340 pages | 16,5 x 22 cm
22 euros | isbn 978-2-9158303-7-8
L’Échappée, 2012.

« Dans les années 1960 et 1970, partout dans le monde, des révoltes éclatent contre l’emprise grandissante de la marchandise et de l’État sur tous les aspects de la vie. Les situationnistes ont contribué à forger les outils critiques de ce soulèvement généralisé, aux côtés d’intellectuels et de groupuscules influencés par le marxisme et l’anarchisme.
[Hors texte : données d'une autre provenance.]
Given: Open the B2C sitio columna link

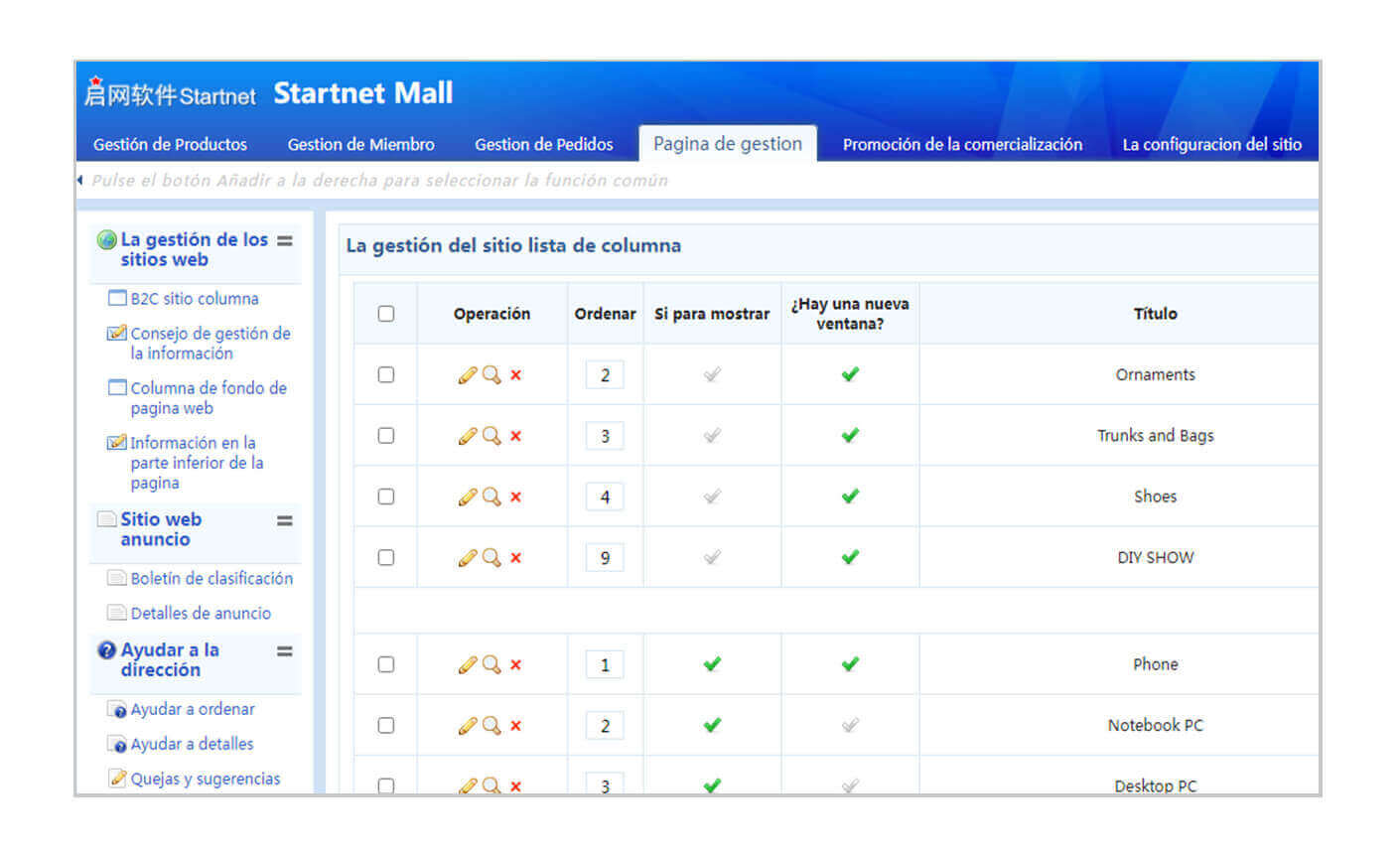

Mais à la différence de ces derniers, ils ne venaient pas tant du mouvement ouvrier que des avant-gardes artistiques du XXe siècle : Dada, le surréalisme, le lettrisme. Artistes en rupture de ban, mi-rebelles mi-voyous, les situationnistes s’étaient réunis sur la base d’un programme radical : le refus des conditions de vie faites à l’homme moderne, aussi bien dans les sociétés capitalistes avancées que dans les régimes dits communistes, et la volonté d’expérimenter de nouvelles formes d’existence et de communauté en rupture avec l’ordre établi.

Ce livre analyse avec précision les racines culturelles des théories et des pratiques situationnistes. Il explore également leur postérité diverse et souvent contradictoire : entre récupération et radicalisation, du côté des intellectuels postmodernes ou de l’art contemporain, chez les stratèges du pouvoir néocapitaliste comme dans les rangs des révoltés d’aujourd’hui. »

 (L’éditeur)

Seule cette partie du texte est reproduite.